St. Dominic's Institute Starts 21st Century Education!

Shortly after the Golden week ended St. Dominic's Institute published the new courses, which have started in 2019. Their steady progress towards the entrance exam of 2020 is impressive. This improvement can be seen in areas such as the schools science classes, which now are being taught in English. Going on their second year of being a part of the 21st Century Education Organisation, St. Dominic's now provide fully developed 21st century education. by Hiroyuki Suzuki:Expert Reseracher of Education for Returnees

The conference started with an international science course lesson for teachers of Juku schools. While showing the slideshow, Mr. Deseo, who is in charge of the project, would ask the teachers questions such as "Why?" and "What will happen after this?". Of course, there wasn't just one correct answer, so a wide variety of answers were given by the teachers. They were praised, with phrases such as “Excellent” and “I love that”. The presentation was lead in the direction based on their responses.

Following the presentation, the participants could visualize how classes could be carried out in the same way for students. It is understandable that the teachers of St.

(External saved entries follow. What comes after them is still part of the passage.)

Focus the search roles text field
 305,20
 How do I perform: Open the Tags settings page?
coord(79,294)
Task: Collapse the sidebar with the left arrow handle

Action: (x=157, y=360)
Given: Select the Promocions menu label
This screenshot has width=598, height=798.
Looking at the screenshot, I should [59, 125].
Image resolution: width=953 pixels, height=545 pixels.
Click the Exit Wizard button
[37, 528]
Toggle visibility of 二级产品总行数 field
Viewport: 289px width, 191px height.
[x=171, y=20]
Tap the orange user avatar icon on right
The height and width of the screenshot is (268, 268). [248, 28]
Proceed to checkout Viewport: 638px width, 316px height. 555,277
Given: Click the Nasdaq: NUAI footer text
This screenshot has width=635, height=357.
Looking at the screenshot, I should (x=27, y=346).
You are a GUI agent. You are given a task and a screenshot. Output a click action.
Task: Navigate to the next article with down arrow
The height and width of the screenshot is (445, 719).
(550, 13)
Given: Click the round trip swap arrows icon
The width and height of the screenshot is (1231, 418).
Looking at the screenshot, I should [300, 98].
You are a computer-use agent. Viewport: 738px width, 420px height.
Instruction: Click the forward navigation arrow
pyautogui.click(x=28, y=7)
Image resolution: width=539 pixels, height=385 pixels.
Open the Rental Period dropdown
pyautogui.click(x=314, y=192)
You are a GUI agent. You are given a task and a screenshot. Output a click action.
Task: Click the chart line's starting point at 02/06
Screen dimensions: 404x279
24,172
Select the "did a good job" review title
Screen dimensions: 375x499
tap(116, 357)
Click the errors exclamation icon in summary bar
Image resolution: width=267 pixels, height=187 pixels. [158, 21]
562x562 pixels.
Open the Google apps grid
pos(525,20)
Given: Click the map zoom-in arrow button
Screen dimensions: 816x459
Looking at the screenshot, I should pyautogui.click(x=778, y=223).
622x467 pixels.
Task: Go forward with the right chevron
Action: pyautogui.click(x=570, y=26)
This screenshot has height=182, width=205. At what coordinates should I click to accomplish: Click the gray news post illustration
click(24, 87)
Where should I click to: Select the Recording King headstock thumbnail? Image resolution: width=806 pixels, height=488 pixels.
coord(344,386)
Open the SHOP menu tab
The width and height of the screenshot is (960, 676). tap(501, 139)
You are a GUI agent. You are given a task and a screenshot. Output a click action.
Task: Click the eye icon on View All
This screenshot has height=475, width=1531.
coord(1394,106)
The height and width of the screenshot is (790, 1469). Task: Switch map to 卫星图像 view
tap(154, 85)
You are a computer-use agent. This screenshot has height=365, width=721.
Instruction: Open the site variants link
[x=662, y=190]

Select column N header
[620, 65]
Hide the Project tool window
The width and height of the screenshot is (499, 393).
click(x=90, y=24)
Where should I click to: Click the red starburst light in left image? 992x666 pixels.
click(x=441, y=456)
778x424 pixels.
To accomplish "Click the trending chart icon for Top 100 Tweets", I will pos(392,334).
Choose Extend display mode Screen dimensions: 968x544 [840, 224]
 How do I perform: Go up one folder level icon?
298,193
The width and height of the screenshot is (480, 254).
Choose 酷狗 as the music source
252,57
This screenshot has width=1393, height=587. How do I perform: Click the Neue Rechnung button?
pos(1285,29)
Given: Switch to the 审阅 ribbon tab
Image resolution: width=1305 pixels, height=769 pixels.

Dominic's have developed confidence in teaching the new course. If one can teach with such energy and enthusiasm, the scientific thinking itself should be promoted, regardless of the students English abilities. Mr. Deseo's presentation was well received and ended with a tumultuous applause.

Mr. Deseo emphasized the importance of three stages of the scientific thinking process, which is "Observation", "Inference", and "Prediction". One of St. Dominic's teachers, Mr. Kono, commented that this process is the essence of scientific education, and this is what tends to be lacking in the regular Japanese science classes. By supporting the international science course, Mr. Kono expresses that both teachers and students have felt great improvements. This includes the way that the science classes focuses on the process of scientific thinking. Students should not be taught how to memorize a fixed set of knowledge, but how it has been produced. 
St. Dominic's tradition of "dialogue" can also be seen at the school, throughout this project. It is not just about introducing science education in English, but there must also be dialogues about what “scientific thinking” is and what the students learn through the subject of science.

Out of the three stages mentioned by Mr Deseo, Mr. Ichiro Ishikawa, the curriculum manager of St. Dominic's Institute, says that the "Prediction"-stage is particularly important for developing creative thinking. The future of science education will have a focus on teaching students a way of thinking independently, where there isn't just one correct answer.

After the conference, the elements of 21st century education could be noticed everywhere. In the international class, where students learn science terms in English, "Alexa" was placed in the corner of the classroom. During class the teacher, Mr. Willis, asked; “Alexa, how do you explain the base of a microscope?”. Even though Alexa wasn't located near the teacher's desk, but in the back of the class, the response sounded as if a good honor student, sitting in the corner, was replying to the teachers question; “The base of a microscope is ...”.

Studying hard doesn't mean memorizing a large vocabulary. It can be seen from the student's performances that they are passionate and want to study late at home. This is reflected in the hallway, where posters created by the students are hanging for display. In the picture you can see Lily and Azalea comparing the scientific differences in their leaves. It's important that the first grade students learn the terms of the flower structure are introduced in English when they also get introduced in Japanese. 

Learning these general terms at school will be very important for the children after they enter our society. Not just for the sake of getting into the right University in Japan or for studies abroad, but with today's growing globalization they will also need to be prepared for how to communicate with the rest of the world.